_MATERIAL TO PROCESS:_
►
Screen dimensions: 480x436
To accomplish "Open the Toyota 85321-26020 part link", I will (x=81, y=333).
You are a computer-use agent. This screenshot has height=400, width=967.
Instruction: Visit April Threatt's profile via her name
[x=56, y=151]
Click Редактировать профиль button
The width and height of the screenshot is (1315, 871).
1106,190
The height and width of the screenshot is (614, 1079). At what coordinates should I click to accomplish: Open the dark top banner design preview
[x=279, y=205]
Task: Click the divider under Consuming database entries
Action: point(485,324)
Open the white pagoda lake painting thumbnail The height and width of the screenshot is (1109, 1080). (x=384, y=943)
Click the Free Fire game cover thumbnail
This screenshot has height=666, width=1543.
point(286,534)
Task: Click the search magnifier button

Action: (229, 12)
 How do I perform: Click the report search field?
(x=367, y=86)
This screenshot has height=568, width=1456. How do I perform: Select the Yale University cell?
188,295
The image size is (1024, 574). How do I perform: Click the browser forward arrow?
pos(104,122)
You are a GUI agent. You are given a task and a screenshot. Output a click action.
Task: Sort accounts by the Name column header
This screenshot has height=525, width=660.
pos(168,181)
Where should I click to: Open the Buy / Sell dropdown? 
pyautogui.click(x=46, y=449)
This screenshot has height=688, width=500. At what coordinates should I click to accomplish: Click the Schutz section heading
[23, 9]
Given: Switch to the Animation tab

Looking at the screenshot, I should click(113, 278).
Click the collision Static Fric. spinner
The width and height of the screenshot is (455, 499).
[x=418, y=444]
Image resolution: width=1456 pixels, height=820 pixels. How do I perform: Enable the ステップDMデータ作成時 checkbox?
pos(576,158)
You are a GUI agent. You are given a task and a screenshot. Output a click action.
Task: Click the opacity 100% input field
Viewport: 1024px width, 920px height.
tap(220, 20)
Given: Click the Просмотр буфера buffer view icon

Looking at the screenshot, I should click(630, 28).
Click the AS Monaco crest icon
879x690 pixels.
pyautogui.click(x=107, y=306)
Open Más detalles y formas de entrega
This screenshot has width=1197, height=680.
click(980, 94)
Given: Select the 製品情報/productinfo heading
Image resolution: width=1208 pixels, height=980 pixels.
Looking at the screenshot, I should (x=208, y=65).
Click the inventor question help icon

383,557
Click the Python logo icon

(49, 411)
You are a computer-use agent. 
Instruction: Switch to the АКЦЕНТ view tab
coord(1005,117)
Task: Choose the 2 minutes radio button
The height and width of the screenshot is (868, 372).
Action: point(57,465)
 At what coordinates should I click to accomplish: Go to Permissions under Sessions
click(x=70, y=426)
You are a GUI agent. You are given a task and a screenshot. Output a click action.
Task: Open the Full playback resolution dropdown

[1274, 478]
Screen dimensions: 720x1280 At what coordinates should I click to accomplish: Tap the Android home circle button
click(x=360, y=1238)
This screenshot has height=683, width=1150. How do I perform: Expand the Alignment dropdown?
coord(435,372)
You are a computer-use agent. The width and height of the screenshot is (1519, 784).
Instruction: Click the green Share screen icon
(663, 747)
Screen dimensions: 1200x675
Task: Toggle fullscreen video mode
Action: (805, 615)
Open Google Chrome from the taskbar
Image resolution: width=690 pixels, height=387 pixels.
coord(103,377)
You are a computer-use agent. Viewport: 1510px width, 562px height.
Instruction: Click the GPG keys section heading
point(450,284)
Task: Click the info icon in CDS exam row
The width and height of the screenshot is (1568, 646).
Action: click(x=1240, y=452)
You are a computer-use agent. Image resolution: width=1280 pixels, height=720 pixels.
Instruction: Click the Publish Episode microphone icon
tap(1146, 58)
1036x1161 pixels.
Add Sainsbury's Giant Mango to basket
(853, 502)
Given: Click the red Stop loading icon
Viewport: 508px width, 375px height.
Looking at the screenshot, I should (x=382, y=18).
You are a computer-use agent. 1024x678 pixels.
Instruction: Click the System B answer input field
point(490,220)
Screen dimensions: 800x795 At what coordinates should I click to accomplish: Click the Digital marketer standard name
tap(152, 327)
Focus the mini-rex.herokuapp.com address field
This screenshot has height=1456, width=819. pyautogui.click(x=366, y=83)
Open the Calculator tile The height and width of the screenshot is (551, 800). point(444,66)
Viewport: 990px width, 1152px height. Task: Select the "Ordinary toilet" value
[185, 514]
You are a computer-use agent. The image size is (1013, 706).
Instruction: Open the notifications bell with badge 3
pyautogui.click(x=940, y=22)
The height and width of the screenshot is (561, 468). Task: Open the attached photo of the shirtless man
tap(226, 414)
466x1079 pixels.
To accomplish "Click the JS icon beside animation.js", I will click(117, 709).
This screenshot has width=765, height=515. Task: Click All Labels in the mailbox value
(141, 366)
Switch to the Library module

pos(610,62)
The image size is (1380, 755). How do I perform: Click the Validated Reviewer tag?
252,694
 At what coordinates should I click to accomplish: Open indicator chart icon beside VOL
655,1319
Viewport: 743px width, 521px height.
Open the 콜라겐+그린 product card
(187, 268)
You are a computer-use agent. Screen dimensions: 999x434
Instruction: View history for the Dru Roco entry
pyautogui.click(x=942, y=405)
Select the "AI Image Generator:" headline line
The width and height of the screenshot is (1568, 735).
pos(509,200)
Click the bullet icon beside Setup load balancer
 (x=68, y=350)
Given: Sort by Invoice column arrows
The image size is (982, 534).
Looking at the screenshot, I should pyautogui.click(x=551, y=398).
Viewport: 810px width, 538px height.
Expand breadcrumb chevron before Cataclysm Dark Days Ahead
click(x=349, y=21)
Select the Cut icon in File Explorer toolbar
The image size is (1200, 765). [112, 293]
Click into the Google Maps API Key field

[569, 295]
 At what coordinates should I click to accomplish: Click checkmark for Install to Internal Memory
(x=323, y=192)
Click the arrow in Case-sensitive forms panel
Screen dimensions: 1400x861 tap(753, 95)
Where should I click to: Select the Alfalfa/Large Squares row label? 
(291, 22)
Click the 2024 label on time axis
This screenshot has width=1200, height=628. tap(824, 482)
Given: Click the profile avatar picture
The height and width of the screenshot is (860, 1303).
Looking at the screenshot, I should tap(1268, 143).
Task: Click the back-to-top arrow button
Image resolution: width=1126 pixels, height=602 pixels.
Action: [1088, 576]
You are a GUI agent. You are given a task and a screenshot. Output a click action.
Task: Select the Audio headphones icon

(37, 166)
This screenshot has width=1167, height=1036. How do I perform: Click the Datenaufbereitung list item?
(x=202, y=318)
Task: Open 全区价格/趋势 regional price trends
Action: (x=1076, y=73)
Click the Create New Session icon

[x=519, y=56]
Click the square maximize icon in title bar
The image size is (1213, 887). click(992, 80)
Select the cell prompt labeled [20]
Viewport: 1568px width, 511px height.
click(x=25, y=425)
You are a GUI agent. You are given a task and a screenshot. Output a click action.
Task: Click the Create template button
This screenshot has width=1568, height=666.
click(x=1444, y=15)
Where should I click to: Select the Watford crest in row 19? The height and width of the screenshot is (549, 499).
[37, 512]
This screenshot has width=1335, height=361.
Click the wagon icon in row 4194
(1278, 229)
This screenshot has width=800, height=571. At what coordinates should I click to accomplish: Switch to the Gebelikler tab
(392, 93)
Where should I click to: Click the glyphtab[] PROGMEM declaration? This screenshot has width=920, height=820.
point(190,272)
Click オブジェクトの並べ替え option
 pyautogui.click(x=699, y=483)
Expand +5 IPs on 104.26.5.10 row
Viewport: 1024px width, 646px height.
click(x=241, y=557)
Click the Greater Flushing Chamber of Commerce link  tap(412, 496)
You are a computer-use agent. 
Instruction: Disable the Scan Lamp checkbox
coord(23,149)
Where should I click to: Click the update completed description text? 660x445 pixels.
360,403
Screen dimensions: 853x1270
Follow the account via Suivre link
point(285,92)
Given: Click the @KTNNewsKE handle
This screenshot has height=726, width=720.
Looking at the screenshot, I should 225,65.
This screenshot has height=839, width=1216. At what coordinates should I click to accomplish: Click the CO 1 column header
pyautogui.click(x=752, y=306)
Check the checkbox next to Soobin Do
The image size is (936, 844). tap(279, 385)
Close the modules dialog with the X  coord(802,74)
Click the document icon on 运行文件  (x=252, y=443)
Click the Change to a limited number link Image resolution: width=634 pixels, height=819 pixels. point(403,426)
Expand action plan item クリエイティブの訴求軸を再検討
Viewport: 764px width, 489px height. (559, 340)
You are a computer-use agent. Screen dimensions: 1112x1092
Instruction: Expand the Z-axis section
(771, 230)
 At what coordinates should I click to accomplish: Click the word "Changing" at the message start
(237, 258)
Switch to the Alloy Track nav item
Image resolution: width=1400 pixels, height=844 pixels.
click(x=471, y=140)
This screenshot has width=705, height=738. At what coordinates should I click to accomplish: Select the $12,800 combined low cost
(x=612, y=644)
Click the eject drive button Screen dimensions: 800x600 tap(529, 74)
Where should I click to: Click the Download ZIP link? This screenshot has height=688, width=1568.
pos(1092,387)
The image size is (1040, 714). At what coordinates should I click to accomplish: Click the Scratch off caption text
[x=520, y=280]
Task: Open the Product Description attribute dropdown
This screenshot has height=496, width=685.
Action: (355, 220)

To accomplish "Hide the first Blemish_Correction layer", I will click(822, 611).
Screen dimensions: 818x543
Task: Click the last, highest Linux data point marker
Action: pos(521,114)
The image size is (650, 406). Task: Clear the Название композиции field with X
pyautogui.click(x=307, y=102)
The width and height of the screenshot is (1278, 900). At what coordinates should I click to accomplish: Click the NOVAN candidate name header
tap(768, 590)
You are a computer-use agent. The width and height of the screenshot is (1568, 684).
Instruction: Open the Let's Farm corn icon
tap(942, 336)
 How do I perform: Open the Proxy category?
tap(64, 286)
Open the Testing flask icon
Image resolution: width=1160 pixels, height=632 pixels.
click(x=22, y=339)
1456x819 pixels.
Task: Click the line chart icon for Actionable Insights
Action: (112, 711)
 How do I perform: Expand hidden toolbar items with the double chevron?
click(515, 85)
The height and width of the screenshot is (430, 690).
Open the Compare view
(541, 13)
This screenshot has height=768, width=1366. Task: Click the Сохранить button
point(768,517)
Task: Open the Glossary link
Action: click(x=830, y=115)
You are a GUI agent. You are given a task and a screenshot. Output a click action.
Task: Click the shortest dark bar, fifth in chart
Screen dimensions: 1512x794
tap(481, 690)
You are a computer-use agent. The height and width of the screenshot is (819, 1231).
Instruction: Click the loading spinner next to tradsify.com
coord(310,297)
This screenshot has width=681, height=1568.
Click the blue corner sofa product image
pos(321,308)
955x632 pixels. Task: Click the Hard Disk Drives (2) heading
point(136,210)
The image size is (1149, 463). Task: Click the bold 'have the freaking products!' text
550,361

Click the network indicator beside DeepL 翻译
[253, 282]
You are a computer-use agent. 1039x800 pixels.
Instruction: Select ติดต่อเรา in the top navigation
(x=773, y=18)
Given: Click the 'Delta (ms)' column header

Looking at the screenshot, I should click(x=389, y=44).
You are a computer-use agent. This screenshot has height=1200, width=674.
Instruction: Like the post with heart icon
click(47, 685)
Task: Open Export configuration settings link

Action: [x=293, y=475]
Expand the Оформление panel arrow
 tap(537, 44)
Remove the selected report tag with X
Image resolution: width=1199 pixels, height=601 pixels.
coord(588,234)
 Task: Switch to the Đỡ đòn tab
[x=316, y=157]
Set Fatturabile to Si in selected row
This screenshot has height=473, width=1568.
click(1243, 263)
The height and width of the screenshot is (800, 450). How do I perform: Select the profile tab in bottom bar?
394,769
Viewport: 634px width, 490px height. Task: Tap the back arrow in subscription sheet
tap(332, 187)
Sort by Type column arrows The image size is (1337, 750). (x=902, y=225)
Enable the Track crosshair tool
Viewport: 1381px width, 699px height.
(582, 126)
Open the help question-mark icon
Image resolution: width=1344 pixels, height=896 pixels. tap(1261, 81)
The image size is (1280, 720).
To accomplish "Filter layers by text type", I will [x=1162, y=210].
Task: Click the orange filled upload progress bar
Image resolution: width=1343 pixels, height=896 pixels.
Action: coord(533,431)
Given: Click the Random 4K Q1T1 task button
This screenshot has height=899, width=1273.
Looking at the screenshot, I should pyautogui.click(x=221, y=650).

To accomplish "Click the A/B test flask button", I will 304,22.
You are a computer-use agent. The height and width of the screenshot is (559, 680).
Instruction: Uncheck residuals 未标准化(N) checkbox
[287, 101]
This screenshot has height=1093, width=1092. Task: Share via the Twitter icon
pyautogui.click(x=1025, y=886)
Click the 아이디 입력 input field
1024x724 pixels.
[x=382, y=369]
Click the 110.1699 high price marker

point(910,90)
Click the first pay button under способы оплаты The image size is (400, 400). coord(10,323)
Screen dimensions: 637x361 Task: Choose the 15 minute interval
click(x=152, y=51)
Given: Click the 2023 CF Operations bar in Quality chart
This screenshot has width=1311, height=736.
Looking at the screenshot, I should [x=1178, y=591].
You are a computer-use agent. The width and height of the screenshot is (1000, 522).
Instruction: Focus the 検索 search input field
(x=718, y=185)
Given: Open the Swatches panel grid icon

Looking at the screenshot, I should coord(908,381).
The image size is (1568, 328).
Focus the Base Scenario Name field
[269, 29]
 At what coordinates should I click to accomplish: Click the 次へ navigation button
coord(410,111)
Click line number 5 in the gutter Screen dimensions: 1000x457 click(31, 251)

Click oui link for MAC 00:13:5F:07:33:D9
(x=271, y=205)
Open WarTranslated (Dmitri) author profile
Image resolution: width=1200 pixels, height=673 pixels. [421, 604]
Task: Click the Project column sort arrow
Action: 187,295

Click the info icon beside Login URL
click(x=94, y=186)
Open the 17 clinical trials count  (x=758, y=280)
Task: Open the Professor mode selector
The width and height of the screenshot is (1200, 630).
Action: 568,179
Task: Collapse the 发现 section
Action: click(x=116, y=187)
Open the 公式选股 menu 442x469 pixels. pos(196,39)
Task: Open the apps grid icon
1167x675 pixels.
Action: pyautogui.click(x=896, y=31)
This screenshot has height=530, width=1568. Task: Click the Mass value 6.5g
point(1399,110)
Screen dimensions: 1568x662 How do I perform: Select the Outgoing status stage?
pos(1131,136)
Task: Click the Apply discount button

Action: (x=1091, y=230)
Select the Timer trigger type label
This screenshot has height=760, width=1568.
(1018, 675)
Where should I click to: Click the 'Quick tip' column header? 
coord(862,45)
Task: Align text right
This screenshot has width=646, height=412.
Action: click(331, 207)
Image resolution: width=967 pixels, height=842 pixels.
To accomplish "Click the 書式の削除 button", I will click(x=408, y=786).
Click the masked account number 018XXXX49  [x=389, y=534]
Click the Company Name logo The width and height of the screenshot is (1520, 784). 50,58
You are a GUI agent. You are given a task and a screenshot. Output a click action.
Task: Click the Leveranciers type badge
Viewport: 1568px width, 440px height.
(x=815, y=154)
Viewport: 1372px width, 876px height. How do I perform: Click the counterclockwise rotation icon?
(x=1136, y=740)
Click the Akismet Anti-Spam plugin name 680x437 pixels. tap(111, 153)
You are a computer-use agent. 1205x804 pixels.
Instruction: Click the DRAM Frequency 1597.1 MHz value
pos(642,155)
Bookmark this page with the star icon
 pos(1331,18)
◄
_EXERCISE DESCRIPTION:_ Please copy every line in the entries where "arrows" appears.

_RESULT FOR THIS TASK:_
Given: Sort by Invoice column arrows
Sort by Type column arrows The image size is (1337, 750). (x=902, y=225)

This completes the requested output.